■ YOUR OBJECTIVE ■
Send back exactly the lines from the opening line of the records below through the one with "This screenshot has height=368, width=975.".
Segment Start: SUPPLIED INFORMATION
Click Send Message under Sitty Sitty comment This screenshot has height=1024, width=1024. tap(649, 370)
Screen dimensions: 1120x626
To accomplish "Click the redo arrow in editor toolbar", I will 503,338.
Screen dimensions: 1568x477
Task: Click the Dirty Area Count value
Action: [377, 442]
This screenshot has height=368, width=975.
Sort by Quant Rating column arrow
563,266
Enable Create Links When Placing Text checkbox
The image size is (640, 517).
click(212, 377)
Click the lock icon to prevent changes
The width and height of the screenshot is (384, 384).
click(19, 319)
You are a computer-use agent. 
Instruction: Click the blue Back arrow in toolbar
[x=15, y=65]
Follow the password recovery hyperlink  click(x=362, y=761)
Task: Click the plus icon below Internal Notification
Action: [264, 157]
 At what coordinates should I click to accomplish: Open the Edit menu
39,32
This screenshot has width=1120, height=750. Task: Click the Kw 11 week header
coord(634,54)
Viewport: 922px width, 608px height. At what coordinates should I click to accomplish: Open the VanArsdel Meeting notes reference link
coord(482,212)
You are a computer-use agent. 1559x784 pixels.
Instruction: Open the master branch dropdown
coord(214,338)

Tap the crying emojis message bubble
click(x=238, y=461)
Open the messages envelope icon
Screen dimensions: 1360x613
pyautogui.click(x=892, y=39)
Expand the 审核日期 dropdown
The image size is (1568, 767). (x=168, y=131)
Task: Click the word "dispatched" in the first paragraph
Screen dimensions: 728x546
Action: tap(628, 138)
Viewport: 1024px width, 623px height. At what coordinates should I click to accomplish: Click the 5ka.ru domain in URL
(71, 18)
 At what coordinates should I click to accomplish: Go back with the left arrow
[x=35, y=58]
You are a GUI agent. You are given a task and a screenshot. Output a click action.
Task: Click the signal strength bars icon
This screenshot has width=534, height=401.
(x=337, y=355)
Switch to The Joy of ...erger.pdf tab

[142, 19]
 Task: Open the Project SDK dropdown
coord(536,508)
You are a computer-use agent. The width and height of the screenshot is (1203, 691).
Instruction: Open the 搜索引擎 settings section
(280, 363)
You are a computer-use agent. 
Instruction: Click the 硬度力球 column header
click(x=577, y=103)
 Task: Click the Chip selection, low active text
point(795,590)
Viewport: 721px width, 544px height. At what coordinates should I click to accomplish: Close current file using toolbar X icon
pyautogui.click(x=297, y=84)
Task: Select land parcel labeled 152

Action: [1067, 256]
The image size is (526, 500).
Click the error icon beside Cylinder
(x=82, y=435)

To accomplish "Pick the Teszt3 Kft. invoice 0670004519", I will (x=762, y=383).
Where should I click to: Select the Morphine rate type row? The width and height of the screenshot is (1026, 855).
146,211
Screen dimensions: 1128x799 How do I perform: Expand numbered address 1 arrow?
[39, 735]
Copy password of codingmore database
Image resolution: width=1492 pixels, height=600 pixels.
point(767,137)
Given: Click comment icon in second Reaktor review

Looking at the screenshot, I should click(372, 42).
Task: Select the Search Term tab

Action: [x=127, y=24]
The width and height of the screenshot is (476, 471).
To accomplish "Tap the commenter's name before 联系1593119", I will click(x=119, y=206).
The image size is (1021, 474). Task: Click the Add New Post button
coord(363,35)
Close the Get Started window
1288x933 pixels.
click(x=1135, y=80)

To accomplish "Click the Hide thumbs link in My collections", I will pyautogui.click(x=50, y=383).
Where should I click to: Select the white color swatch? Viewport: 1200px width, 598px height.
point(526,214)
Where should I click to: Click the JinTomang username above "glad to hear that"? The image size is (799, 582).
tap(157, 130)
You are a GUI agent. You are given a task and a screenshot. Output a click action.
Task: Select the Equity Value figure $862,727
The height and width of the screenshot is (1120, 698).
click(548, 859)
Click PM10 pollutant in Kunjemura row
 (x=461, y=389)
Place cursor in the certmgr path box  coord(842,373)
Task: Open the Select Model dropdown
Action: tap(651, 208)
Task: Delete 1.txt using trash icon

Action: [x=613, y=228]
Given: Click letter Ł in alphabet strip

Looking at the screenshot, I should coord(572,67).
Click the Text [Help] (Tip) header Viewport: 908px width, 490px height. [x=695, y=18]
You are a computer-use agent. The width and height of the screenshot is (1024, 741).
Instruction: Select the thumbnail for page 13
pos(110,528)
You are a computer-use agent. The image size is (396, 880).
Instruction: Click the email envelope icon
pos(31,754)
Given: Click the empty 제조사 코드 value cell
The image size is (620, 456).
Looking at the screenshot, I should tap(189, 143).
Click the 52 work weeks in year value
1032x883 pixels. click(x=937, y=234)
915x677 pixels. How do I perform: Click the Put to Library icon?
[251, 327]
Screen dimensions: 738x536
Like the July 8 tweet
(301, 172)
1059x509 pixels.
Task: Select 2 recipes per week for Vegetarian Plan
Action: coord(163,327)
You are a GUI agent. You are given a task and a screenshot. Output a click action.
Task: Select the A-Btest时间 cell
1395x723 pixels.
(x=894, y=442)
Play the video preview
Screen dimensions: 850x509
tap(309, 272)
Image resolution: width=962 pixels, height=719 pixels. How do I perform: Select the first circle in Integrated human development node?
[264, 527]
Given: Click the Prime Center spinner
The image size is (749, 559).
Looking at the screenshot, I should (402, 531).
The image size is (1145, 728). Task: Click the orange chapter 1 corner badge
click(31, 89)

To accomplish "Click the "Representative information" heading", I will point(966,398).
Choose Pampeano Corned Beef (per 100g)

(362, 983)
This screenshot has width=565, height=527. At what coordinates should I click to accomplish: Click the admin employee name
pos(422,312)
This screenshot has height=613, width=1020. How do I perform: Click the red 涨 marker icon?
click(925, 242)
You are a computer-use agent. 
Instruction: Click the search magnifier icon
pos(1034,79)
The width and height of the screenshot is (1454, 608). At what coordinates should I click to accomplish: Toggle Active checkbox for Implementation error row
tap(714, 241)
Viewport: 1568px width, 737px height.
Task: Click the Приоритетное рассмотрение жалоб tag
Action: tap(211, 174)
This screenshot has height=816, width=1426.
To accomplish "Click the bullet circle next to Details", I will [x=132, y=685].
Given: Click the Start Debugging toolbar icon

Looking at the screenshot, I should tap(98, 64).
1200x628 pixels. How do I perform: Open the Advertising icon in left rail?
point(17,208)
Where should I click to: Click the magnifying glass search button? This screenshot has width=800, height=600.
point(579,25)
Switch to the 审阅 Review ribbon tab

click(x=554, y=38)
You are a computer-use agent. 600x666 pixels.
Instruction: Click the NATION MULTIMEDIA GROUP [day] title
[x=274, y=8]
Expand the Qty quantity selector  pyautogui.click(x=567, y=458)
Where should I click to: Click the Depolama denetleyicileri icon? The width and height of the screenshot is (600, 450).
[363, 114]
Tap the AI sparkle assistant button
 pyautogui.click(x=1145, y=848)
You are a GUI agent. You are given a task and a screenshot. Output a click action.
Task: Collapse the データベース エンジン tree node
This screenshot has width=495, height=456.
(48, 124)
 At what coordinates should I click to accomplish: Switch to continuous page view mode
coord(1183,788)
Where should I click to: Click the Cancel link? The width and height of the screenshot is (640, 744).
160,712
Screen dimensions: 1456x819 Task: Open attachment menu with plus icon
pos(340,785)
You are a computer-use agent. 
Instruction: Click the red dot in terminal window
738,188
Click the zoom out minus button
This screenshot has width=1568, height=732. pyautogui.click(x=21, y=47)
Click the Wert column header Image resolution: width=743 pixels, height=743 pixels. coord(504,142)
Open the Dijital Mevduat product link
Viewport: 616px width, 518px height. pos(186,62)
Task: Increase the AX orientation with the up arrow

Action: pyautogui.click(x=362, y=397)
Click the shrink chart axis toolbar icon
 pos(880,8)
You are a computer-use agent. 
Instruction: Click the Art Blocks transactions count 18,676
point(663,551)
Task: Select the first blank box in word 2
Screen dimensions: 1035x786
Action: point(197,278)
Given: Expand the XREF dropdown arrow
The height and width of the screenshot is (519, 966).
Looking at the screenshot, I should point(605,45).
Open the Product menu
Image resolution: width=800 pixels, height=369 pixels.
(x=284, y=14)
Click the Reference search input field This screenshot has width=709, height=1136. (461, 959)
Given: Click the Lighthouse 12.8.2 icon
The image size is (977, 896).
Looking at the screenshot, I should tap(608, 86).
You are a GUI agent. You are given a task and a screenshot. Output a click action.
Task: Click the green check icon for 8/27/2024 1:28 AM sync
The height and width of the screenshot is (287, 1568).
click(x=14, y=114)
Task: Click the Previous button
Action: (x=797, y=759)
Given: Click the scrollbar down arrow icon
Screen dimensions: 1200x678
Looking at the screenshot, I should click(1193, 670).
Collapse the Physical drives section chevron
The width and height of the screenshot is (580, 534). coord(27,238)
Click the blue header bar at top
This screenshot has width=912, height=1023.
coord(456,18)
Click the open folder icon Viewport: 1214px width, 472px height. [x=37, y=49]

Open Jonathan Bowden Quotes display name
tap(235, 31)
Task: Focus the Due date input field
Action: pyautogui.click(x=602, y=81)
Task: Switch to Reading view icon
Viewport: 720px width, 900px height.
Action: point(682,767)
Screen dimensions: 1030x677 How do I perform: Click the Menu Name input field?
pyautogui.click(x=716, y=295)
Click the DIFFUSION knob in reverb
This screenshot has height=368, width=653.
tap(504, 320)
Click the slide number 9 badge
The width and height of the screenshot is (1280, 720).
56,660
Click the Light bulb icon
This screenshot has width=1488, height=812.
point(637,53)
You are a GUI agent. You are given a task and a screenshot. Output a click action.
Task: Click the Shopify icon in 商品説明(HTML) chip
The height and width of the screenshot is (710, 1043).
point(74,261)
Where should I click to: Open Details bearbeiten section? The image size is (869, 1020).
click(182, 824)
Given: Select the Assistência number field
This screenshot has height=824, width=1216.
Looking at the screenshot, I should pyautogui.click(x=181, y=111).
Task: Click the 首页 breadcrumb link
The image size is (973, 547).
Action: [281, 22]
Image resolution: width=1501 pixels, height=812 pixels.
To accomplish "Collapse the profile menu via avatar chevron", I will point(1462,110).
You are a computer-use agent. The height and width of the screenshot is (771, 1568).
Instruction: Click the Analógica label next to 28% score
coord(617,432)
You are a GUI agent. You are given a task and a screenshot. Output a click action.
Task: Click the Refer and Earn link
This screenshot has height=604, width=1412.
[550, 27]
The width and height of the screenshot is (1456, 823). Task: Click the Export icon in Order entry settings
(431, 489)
Segment End: SUPPLIED INFORMATION
■ PROBLEM SOLUTION ■
Click Send Message under Sitty Sitty comment This screenshot has height=1024, width=1024. tap(649, 370)
Screen dimensions: 1120x626
To accomplish "Click the redo arrow in editor toolbar", I will 503,338.
Screen dimensions: 1568x477
Task: Click the Dirty Area Count value
Action: [377, 442]
This screenshot has height=368, width=975.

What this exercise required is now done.